Can you set out the records as a JSON list of strings, one string per line and with blank lines dropped, starting at the line that has "Open the Условия контракта tab" and running through the end of the records? Leave the pictures out of the answer.

**INPUT RECORDS:**

[Start]

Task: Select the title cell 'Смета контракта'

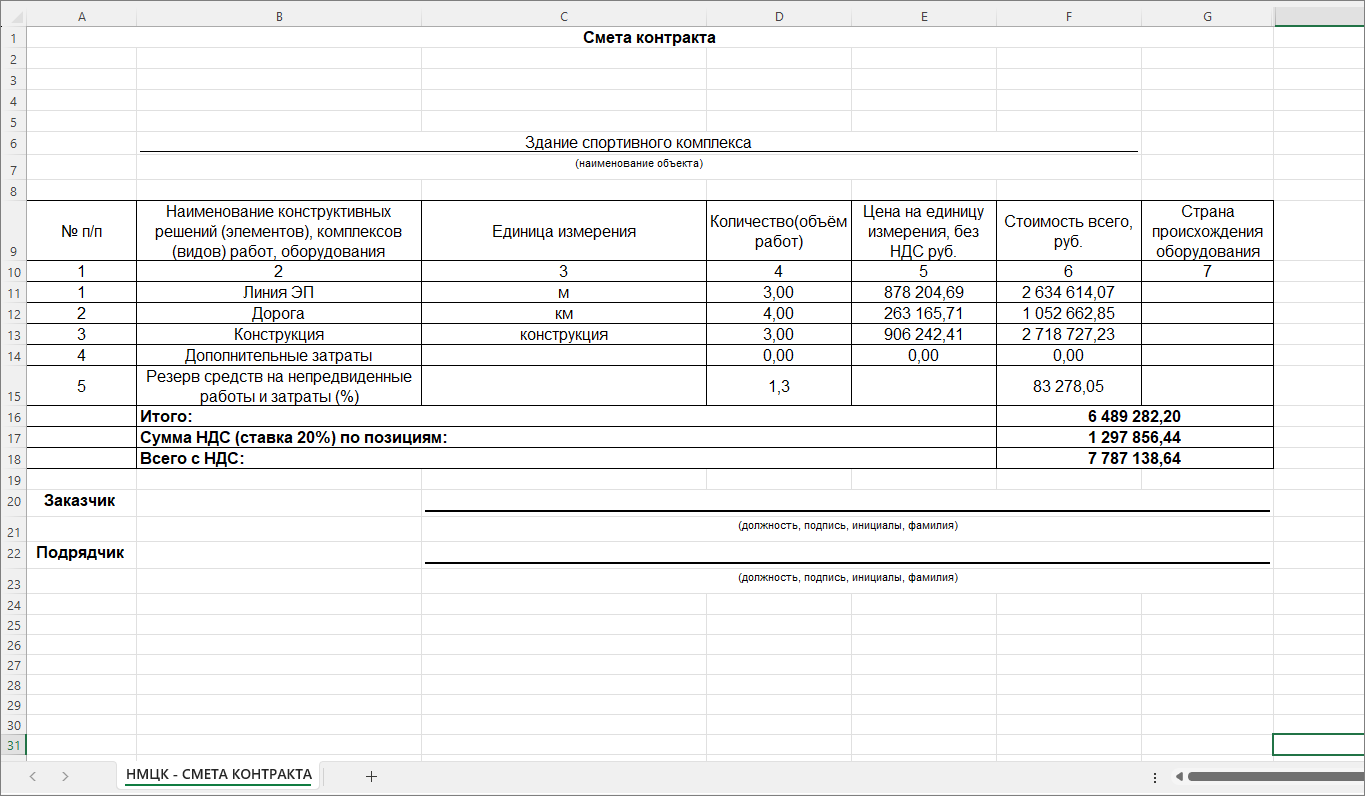Action: pyautogui.click(x=649, y=38)
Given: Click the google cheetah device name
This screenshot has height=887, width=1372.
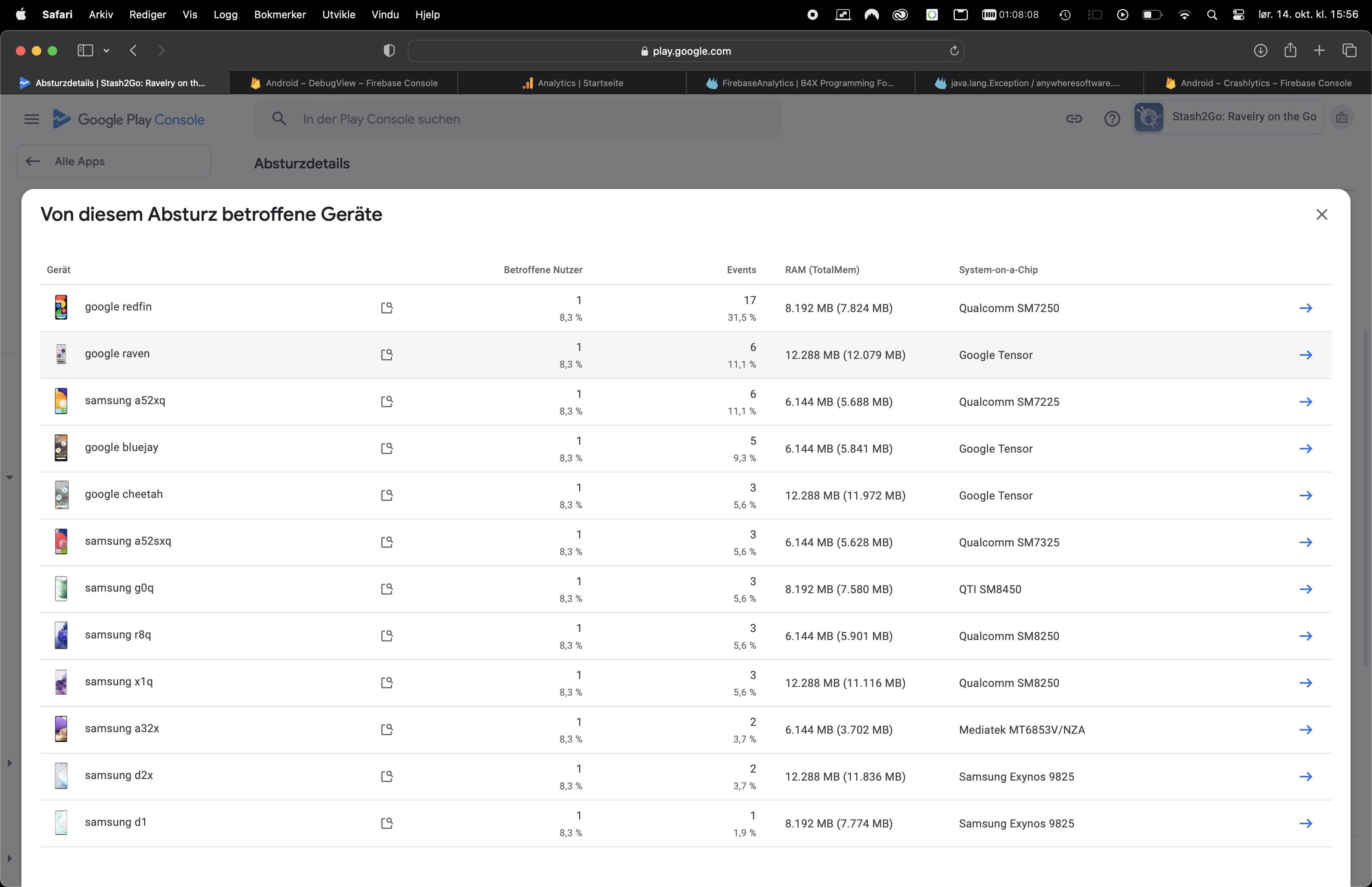Looking at the screenshot, I should [124, 494].
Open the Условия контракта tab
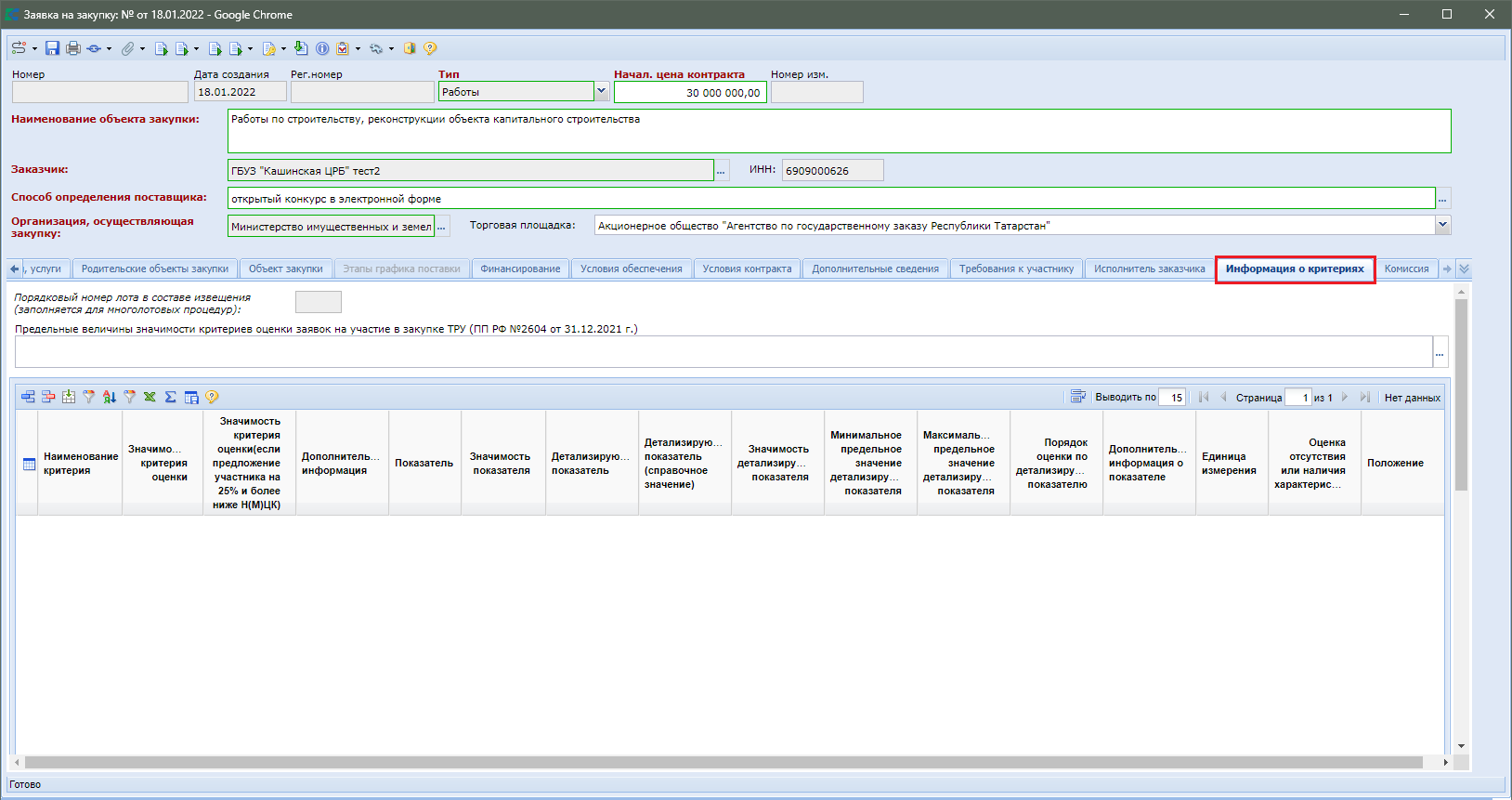Viewport: 1512px width, 800px height. pyautogui.click(x=747, y=269)
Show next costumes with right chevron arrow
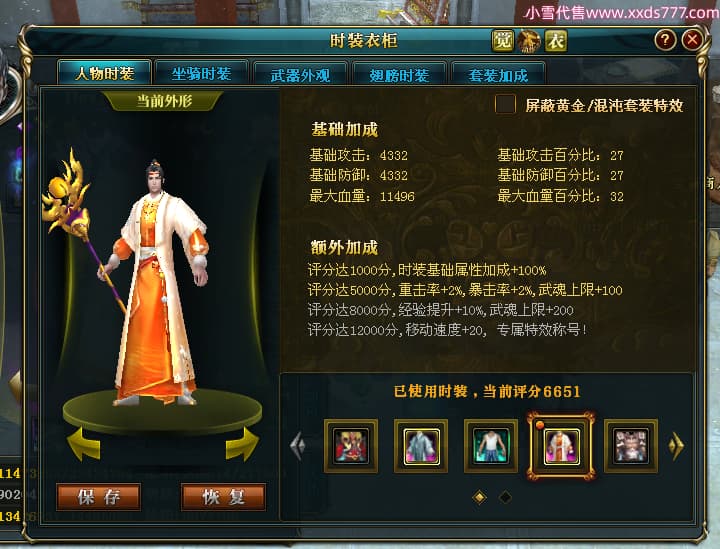This screenshot has width=720, height=549. pyautogui.click(x=676, y=445)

[End]

**ANSWER FOR THIS EXERCISE:**
[
  "Open the Условия контракта tab",
  "Viewport: 1512px width, 800px height. pyautogui.click(x=747, y=269)",
  "Show next costumes with right chevron arrow",
  "This screenshot has width=720, height=549. pyautogui.click(x=676, y=445)"
]